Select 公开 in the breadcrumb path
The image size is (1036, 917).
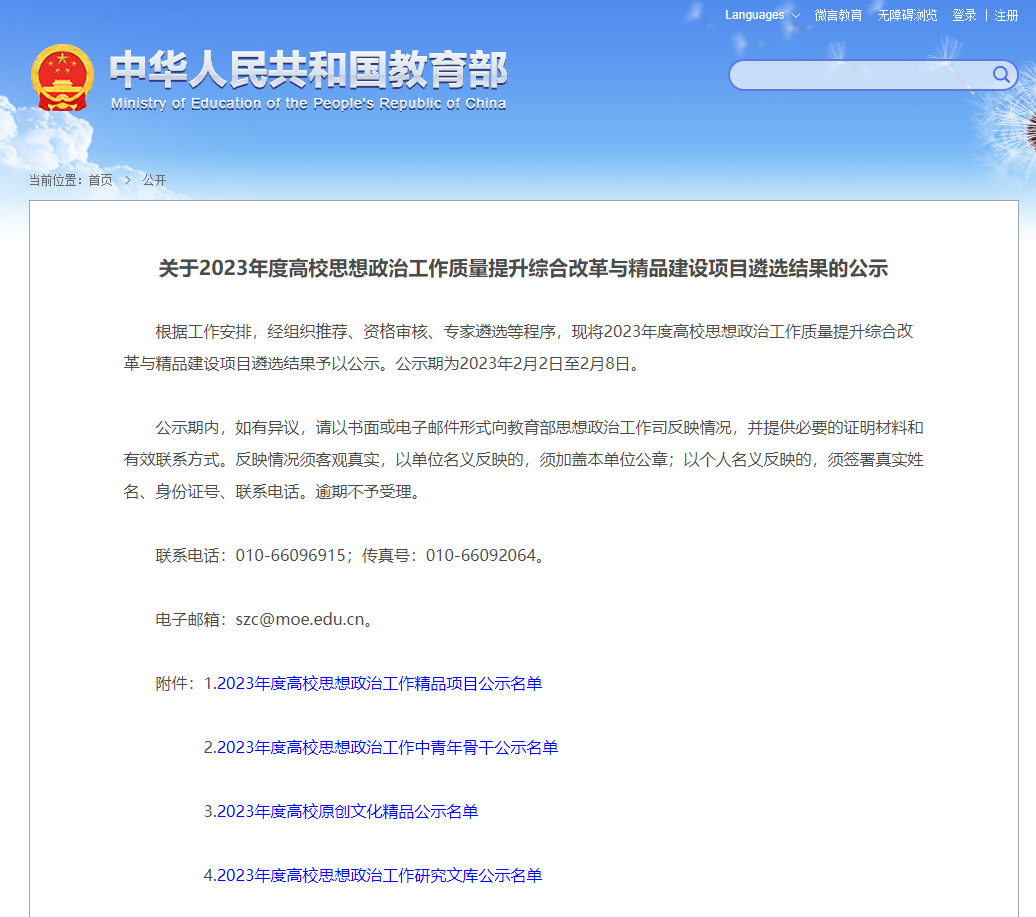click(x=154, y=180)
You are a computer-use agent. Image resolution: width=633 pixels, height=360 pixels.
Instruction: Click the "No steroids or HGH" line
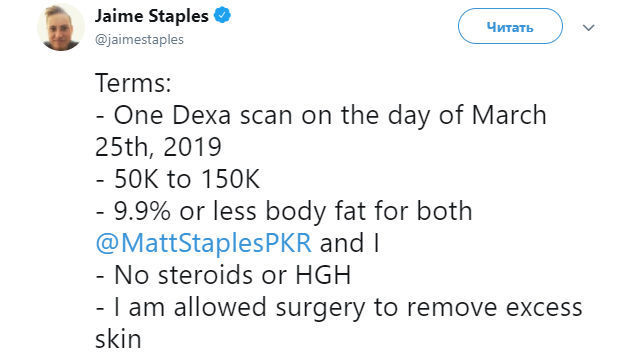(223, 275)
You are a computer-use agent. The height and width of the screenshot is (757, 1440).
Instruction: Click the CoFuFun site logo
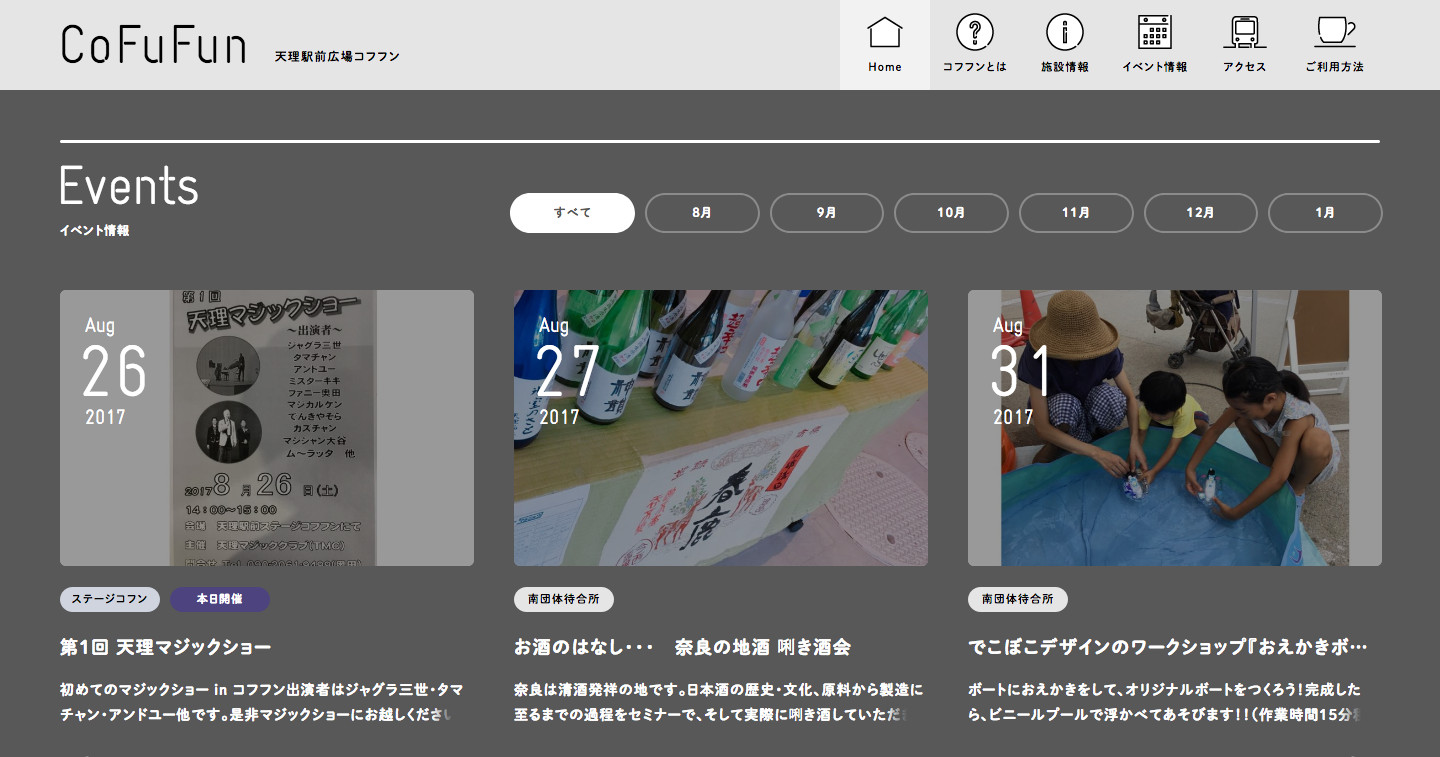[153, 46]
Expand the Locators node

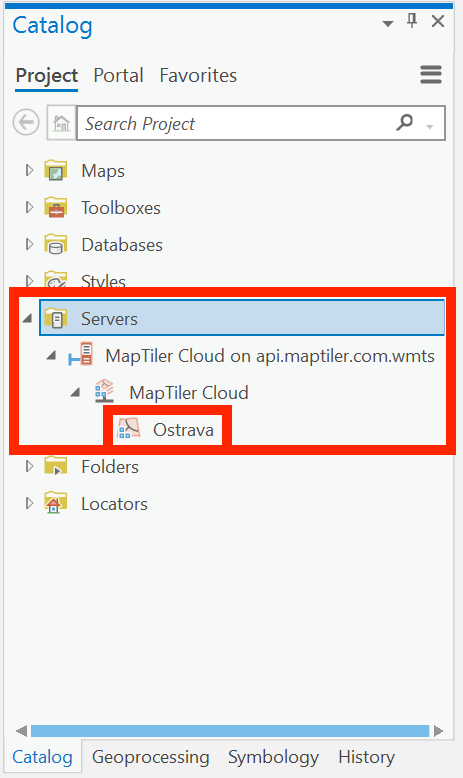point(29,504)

### Your assignment
The copy you produce must match the entries above exactly, except that it has no pictures.

### Finished exercise
Select 公开 in the breadcrumb path
The image size is (1036, 917).
click(x=154, y=180)
You are a computer-use agent. Image resolution: width=633 pixels, height=360 pixels.
Instruction: Click the "No steroids or HGH" line
(223, 275)
You are a computer-use agent. The height and width of the screenshot is (757, 1440).
Instruction: Click the CoFuFun site logo
[153, 46]
Expand the Locators node

point(29,504)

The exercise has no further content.